Document and screenshot pointing entries
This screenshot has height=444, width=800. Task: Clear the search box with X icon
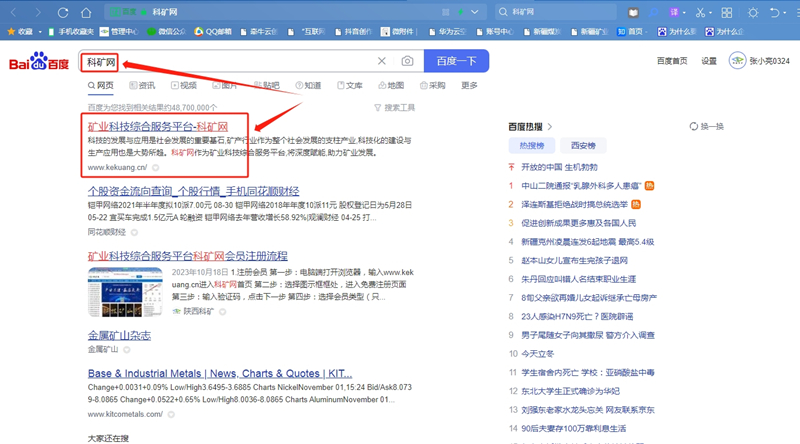pyautogui.click(x=381, y=61)
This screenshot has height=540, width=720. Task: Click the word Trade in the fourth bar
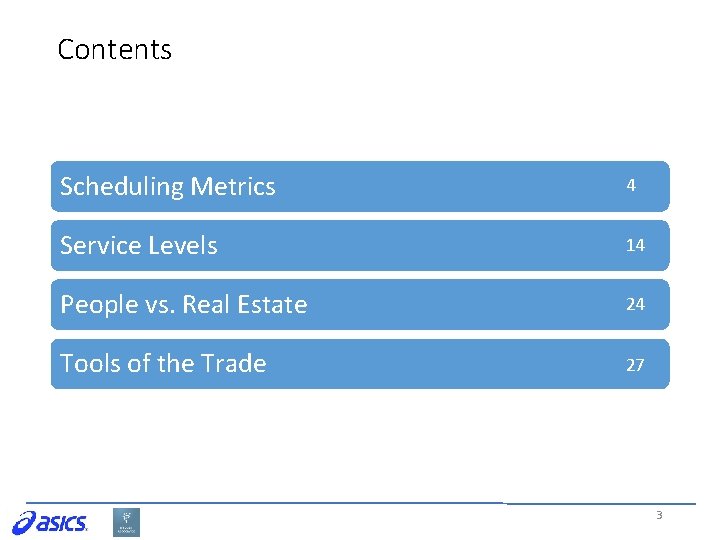coord(234,363)
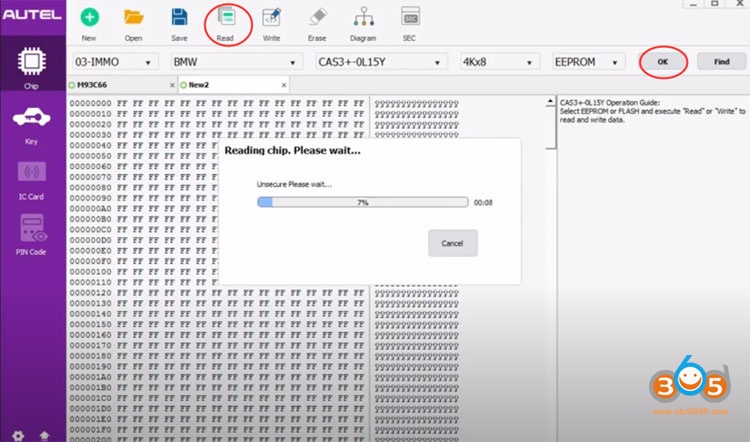Screen dimensions: 750x442
Task: Choose the Erase tool icon
Action: 317,22
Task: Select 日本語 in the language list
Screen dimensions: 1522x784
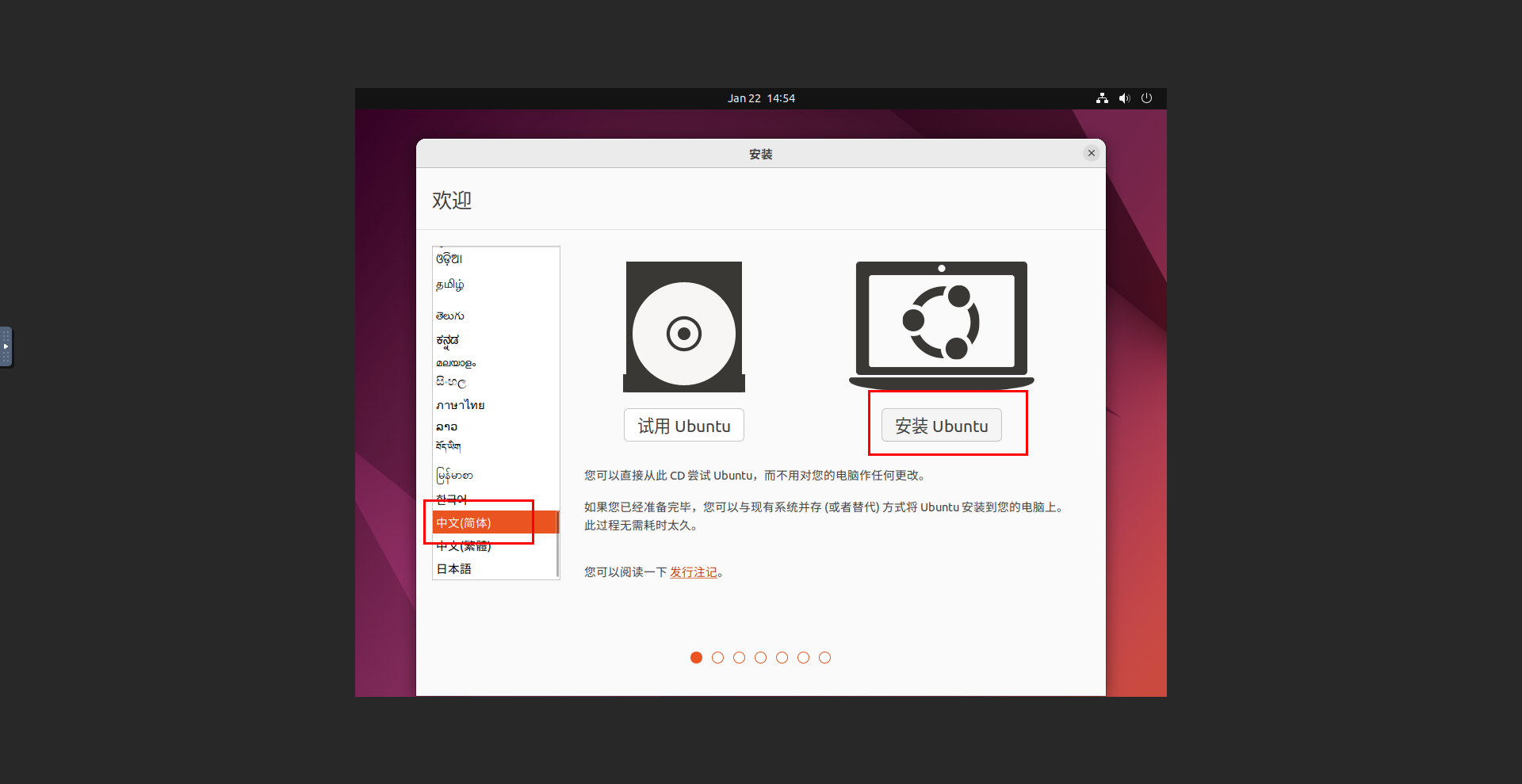Action: click(454, 569)
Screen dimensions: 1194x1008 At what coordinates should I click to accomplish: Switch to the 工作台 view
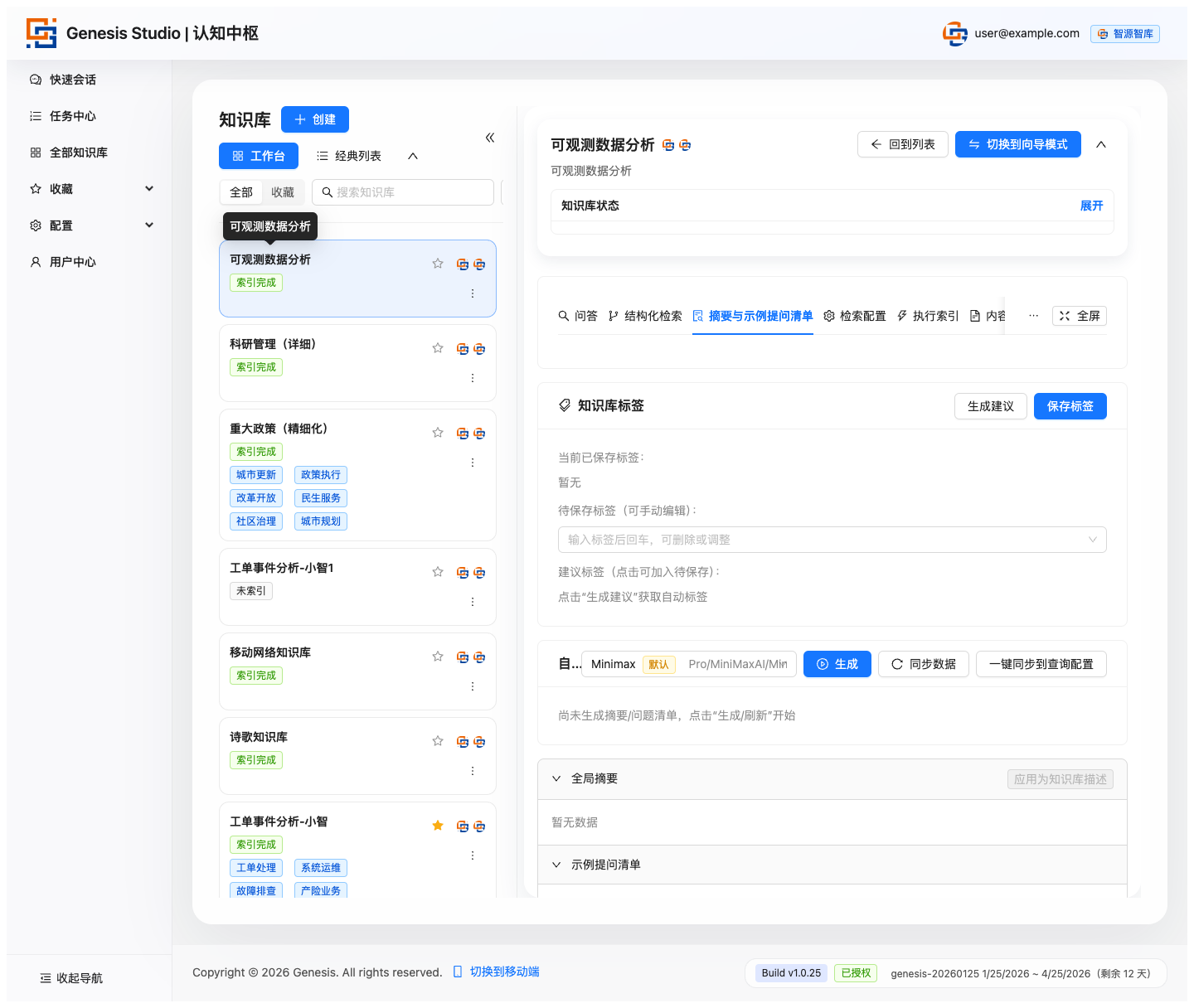(259, 156)
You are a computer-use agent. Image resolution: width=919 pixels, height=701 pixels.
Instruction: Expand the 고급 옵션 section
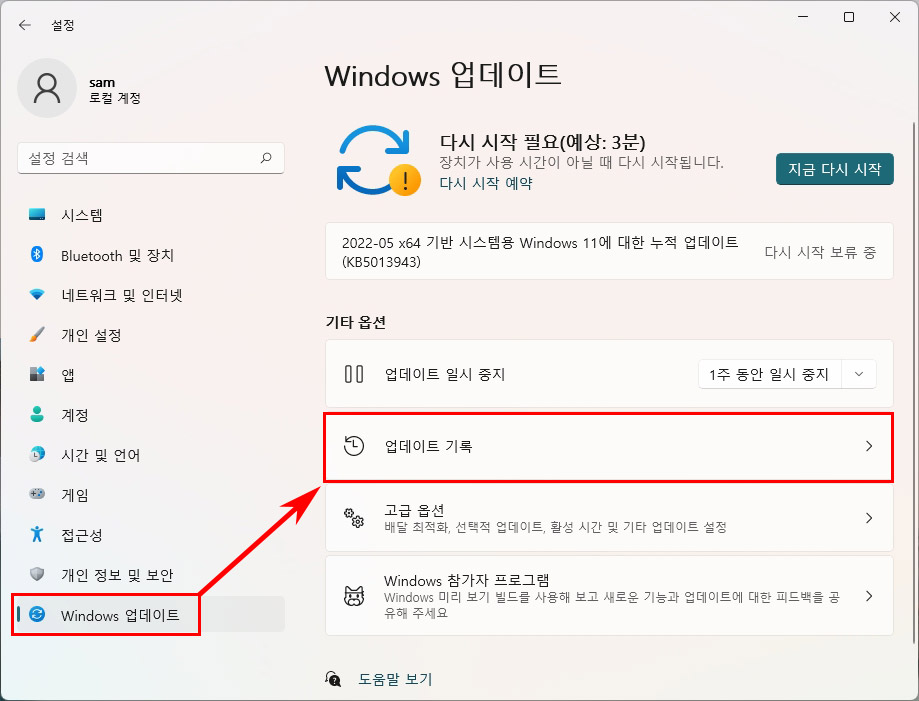pyautogui.click(x=608, y=518)
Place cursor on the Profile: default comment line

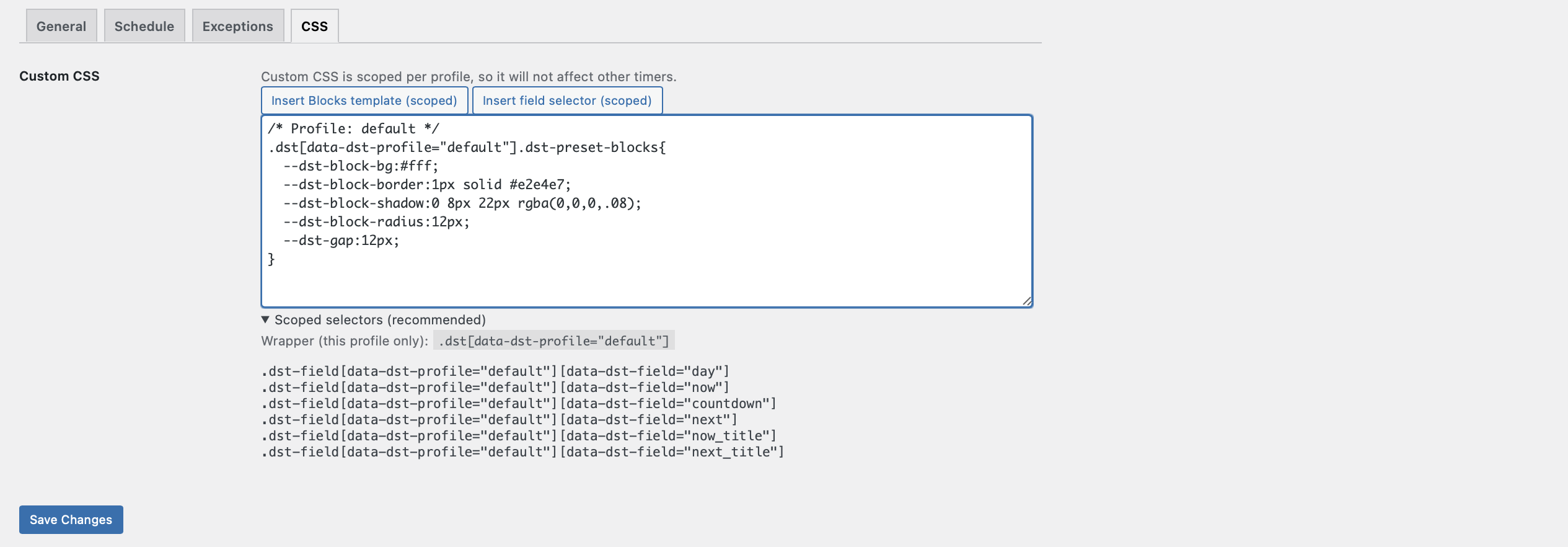[353, 128]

* _What you will do_
Present every line of the rows above as a numbered list, skipping blank lines. Leave the pictures out of your answer.

* _Exercise answer_
1. This screenshot has height=444, width=800. Task: Clear the search box with X icon
2. pyautogui.click(x=381, y=61)
3. This screenshot has height=540, width=720. Task: Click the word Trade in the fourth bar
4. coord(234,363)
5. Screen dimensions: 750x442
6. Task: Choose the Erase tool icon
7. Action: 317,22
8. Task: Select 日本語 in the language list
9. Screen dimensions: 1522x784
10. Action: click(454, 569)
11. Screen dimensions: 1194x1008 At what coordinates should I click to accomplish: Switch to the 工作台 view
12. (259, 156)
13. You are a computer-use agent. Image resolution: width=919 pixels, height=701 pixels.
14. Instruction: Expand the 고급 옵션 section
15. pyautogui.click(x=608, y=518)
16. Place cursor on the Profile: default comment line
17. [353, 128]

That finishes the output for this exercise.